Post-political planning

A slow-motion trainwreck has been unfolding on our doorstep here in Balmain, Sydney. We live about a kilometer as the crow flies from one of the world’s biggest infrastructure developments,┬áthe WestConnex and its newly opened Rozelle Interchange. WestConnex is a huge underground road network built and operated as a public private partnership (PPP) that has been under planning and construction since the early 2010s.

The Interchange near ours opened late last year, and has made congestion even worse than before, despite its clip of AUD 4 billion. The total WestConnex may cost as much as AUD 20 billion. The whole project has been riddled with controversy. It helps better understand Australian politics, especially in our state NSW, but also sheds light at similar processes around the world.

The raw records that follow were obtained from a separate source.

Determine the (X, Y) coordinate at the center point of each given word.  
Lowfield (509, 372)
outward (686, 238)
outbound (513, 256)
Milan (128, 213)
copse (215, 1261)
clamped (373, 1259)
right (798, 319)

I just realized before starting to write this post that Jacobin published an article on this a few days ago. It eloquently sums up the debate, and one of its main problems: In Australia, car-centric transportation policy and planning are stuck in the postwar period, while the economic model is decisively neoliberal. As if that weren’t enough, add to this a coopted political class and creeping depoliticization of urban and transport planning. No need to summarize the article here.

PPPs are seen as a way to “mobilize” private sector capital and preserve fiscal resources in an age of austerity. Unsurprisingly, they’re very popular with IFIs. The potential costs or benefits to the taxpayer are often unclear, but projects usually face significant downside risk especially if overly optimistic economic assumptions are used, or costs balloon. All too often, it seems, PPPs privatize profits and socialize losses.

On the surface, technocracy is one of the major problems. The real costs and benefits are obfuscated within complicated models in which guarantees, first loss cover, tariffs, tax breaks, etc. complicate what is already complex project finance. The models have a wide margin of error given their very long-term nature, and scenario analysis can only do so much to cover uncertainties over this horizon. This investor relations presentation by WestConnex gives an idea of the complexities underlying these projects.

Besides the questionable deal taxpayers often get from these PPPs, there are some more structural trends at play here. WestConnex shows that the delegation of infrastructure planning to “expert bodies” has created apolitical fora not subject to public or parliamentary scrutiny and therefore a tool of the proponents to push these projects through.

The “post political planning” literature offers a great lens to look at these big projects, in particular how a guided “participation” process can force consensus and dilute public opposition. One example I found telling is that survey respondents were asked to comment on the WestConnex project plans, but not the more basic question “what would you do with AUD 20 bn available for infrastructure investments?”. Perhaps unsurprisingly given the city’s recent past, academics in planning departments have produced a significant body of research on the topic.

The lack of accountability of these PPP consortia can lead to significant adverse outcomes, which have become painfully obvious to Sydneysiders recently. In the public park next to the new roads at the Interchange, asbestos was found, leading to the area’s temporary closure.

Contractors seem to have used contaminated mulch, not just at the Interchange but at numerous other locations in Sydney. It’s a veritable clusterfuck and is raising a lot of questions regarding the effectiveness of safeguards and environmental protection.

For us the most obvious sign of it is the gridlock on the streets during morning rush hours. And it’s not to do with the project being under construction, it is because it’s now complete. And it doesn’t work. And to cycle near the Interchange, coming from or going to Victoria Road, is very degrading indeed. It looks and feels a little like Mad Max. How come something like this is built in the 2020s?